Work request: Copy every line of the material below exactly.

Data listing:
=== Section Start ===
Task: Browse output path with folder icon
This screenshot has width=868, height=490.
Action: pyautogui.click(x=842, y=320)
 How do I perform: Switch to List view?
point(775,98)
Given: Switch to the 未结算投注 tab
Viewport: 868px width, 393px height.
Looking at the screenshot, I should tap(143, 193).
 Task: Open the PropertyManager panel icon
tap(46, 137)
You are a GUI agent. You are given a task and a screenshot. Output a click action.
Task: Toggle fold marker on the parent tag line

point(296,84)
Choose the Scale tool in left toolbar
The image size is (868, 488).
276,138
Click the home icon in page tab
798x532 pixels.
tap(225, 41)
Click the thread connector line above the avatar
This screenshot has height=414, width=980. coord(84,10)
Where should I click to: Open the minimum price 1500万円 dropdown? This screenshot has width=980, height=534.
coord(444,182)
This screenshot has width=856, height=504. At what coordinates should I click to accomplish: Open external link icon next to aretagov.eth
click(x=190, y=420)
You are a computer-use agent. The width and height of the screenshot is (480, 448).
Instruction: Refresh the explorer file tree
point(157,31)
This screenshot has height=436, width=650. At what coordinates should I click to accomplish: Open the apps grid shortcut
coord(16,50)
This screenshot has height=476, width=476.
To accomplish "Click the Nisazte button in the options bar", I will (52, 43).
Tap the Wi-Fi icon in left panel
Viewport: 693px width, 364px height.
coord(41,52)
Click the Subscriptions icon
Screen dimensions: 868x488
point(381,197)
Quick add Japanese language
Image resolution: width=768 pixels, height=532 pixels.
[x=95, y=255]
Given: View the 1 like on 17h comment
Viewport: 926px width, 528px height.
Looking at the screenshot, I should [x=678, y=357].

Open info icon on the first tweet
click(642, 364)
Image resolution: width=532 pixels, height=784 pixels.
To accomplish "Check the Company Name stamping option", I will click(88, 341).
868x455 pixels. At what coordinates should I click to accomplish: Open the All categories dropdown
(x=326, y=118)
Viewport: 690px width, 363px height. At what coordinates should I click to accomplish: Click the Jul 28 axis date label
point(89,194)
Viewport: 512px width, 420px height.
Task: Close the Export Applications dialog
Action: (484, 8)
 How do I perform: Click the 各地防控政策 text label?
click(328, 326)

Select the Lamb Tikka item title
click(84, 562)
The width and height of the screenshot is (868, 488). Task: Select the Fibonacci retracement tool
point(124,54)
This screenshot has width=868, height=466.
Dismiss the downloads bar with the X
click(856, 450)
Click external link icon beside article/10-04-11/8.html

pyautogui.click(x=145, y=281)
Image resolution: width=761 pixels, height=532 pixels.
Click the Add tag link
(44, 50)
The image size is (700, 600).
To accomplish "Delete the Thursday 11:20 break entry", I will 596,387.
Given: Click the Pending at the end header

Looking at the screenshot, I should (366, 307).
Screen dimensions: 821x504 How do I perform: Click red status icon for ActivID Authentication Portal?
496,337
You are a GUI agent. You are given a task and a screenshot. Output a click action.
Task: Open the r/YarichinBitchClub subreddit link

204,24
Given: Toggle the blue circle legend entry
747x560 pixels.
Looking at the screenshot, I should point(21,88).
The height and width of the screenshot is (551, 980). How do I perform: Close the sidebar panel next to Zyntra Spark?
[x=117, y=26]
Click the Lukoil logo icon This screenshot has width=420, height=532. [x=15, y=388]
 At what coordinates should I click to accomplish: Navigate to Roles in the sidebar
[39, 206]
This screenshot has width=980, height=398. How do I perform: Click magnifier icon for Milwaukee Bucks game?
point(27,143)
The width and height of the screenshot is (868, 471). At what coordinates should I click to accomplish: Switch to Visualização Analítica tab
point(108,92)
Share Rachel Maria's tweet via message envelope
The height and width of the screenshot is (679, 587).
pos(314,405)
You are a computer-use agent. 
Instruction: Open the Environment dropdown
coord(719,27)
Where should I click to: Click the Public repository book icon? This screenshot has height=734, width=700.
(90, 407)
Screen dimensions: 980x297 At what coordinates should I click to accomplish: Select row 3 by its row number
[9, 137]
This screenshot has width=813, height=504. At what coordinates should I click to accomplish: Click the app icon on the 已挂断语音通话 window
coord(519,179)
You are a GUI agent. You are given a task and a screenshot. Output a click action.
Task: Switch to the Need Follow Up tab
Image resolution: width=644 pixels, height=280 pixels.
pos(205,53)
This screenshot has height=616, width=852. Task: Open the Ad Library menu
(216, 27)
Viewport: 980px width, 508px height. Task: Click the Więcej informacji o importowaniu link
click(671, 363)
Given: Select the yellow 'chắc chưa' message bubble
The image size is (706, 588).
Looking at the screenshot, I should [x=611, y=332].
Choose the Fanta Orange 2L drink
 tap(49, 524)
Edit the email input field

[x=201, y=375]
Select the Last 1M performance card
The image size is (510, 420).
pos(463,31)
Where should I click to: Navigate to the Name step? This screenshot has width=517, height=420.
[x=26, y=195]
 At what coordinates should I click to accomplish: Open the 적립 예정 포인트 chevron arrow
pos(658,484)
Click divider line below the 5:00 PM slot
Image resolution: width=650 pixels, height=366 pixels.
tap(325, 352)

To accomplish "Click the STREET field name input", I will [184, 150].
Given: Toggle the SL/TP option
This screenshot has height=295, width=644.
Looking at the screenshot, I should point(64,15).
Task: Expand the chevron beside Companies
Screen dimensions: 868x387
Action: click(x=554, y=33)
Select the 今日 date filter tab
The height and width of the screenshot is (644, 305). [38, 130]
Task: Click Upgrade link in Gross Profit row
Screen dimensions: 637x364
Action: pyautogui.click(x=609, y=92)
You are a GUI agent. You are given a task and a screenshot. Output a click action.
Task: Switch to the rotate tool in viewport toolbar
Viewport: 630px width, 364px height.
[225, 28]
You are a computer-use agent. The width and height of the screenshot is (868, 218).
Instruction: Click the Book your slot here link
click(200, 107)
=== Section End ===
Exercise solution:
Task: Browse output path with folder icon
This screenshot has width=868, height=490.
Action: pyautogui.click(x=842, y=320)
 How do I perform: Switch to List view?
point(775,98)
Given: Switch to the 未结算投注 tab
Viewport: 868px width, 393px height.
Looking at the screenshot, I should tap(143, 193).
 Task: Open the PropertyManager panel icon
tap(46, 137)
You are a GUI agent. You are given a task and a screenshot. Output a click action.
Task: Toggle fold marker on the parent tag line

point(296,84)
Choose the Scale tool in left toolbar
The image size is (868, 488).
276,138
Click the home icon in page tab
798x532 pixels.
tap(225, 41)
Click the thread connector line above the avatar
This screenshot has height=414, width=980. coord(84,10)
Where should I click to: Open the minimum price 1500万円 dropdown? This screenshot has width=980, height=534.
coord(444,182)
This screenshot has width=856, height=504. At what coordinates should I click to accomplish: Open external link icon next to aretagov.eth
click(x=190, y=420)
You are a computer-use agent. The width and height of the screenshot is (480, 448).
Instruction: Refresh the explorer file tree
point(157,31)
This screenshot has height=436, width=650. At what coordinates should I click to accomplish: Open the apps grid shortcut
coord(16,50)
This screenshot has height=476, width=476.
To accomplish "Click the Nisazte button in the options bar", I will (52, 43).
Tap the Wi-Fi icon in left panel
Viewport: 693px width, 364px height.
coord(41,52)
Click the Subscriptions icon
Screen dimensions: 868x488
point(381,197)
Quick add Japanese language
Image resolution: width=768 pixels, height=532 pixels.
[x=95, y=255]
Given: View the 1 like on 17h comment
Viewport: 926px width, 528px height.
Looking at the screenshot, I should [x=678, y=357].

Open info icon on the first tweet
click(642, 364)
Image resolution: width=532 pixels, height=784 pixels.
To accomplish "Check the Company Name stamping option", I will click(88, 341).
868x455 pixels. At what coordinates should I click to accomplish: Open the All categories dropdown
(x=326, y=118)
Viewport: 690px width, 363px height. At what coordinates should I click to accomplish: Click the Jul 28 axis date label
point(89,194)
Viewport: 512px width, 420px height.
Task: Close the Export Applications dialog
Action: (484, 8)
 How do I perform: Click the 各地防控政策 text label?
click(328, 326)

Select the Lamb Tikka item title
click(84, 562)
The width and height of the screenshot is (868, 488). Task: Select the Fibonacci retracement tool
point(124,54)
This screenshot has width=868, height=466.
Dismiss the downloads bar with the X
click(856, 450)
Click external link icon beside article/10-04-11/8.html

pyautogui.click(x=145, y=281)
Image resolution: width=761 pixels, height=532 pixels.
Click the Add tag link
(44, 50)
The image size is (700, 600).
To accomplish "Delete the Thursday 11:20 break entry", I will 596,387.
Given: Click the Pending at the end header

Looking at the screenshot, I should (366, 307).
Screen dimensions: 821x504 How do I perform: Click red status icon for ActivID Authentication Portal?
496,337
You are a GUI agent. You are given a task and a screenshot. Output a click action.
Task: Open the r/YarichinBitchClub subreddit link

204,24
Given: Toggle the blue circle legend entry
747x560 pixels.
Looking at the screenshot, I should point(21,88).
The height and width of the screenshot is (551, 980). How do I perform: Close the sidebar panel next to Zyntra Spark?
[x=117, y=26]
Click the Lukoil logo icon This screenshot has width=420, height=532. [x=15, y=388]
 At what coordinates should I click to accomplish: Navigate to Roles in the sidebar
[39, 206]
This screenshot has width=980, height=398. How do I perform: Click magnifier icon for Milwaukee Bucks game?
point(27,143)
The width and height of the screenshot is (868, 471). At what coordinates should I click to accomplish: Switch to Visualização Analítica tab
point(108,92)
Share Rachel Maria's tweet via message envelope
The height and width of the screenshot is (679, 587).
pos(314,405)
You are a computer-use agent. 
Instruction: Open the Environment dropdown
coord(719,27)
Where should I click to: Click the Public repository book icon? This screenshot has height=734, width=700.
(90, 407)
Screen dimensions: 980x297 At what coordinates should I click to accomplish: Select row 3 by its row number
[9, 137]
This screenshot has width=813, height=504. At what coordinates should I click to accomplish: Click the app icon on the 已挂断语音通话 window
coord(519,179)
You are a GUI agent. You are given a task and a screenshot. Output a click action.
Task: Switch to the Need Follow Up tab
Image resolution: width=644 pixels, height=280 pixels.
pos(205,53)
This screenshot has height=616, width=852. Task: Open the Ad Library menu
(216, 27)
Viewport: 980px width, 508px height. Task: Click the Więcej informacji o importowaniu link
click(671, 363)
Given: Select the yellow 'chắc chưa' message bubble
The image size is (706, 588).
Looking at the screenshot, I should [x=611, y=332].
Choose the Fanta Orange 2L drink
 tap(49, 524)
Edit the email input field

[x=201, y=375]
Select the Last 1M performance card
The image size is (510, 420).
pos(463,31)
Where should I click to: Navigate to the Name step? This screenshot has width=517, height=420.
[x=26, y=195]
 At what coordinates should I click to accomplish: Open the 적립 예정 포인트 chevron arrow
pos(658,484)
Click divider line below the 5:00 PM slot
Image resolution: width=650 pixels, height=366 pixels.
tap(325, 352)

To accomplish "Click the STREET field name input", I will [184, 150].
Given: Toggle the SL/TP option
This screenshot has height=295, width=644.
Looking at the screenshot, I should point(64,15).
Task: Expand the chevron beside Companies
Screen dimensions: 868x387
Action: click(x=554, y=33)
Select the 今日 date filter tab
The height and width of the screenshot is (644, 305). [38, 130]
Task: Click Upgrade link in Gross Profit row
Screen dimensions: 637x364
Action: pyautogui.click(x=609, y=92)
You are a GUI agent. You are given a task and a screenshot. Output a click action.
Task: Switch to the rotate tool in viewport toolbar
Viewport: 630px width, 364px height.
[225, 28]
You are a computer-use agent. The width and height of the screenshot is (868, 218).
Instruction: Click the Book your slot here link
click(200, 107)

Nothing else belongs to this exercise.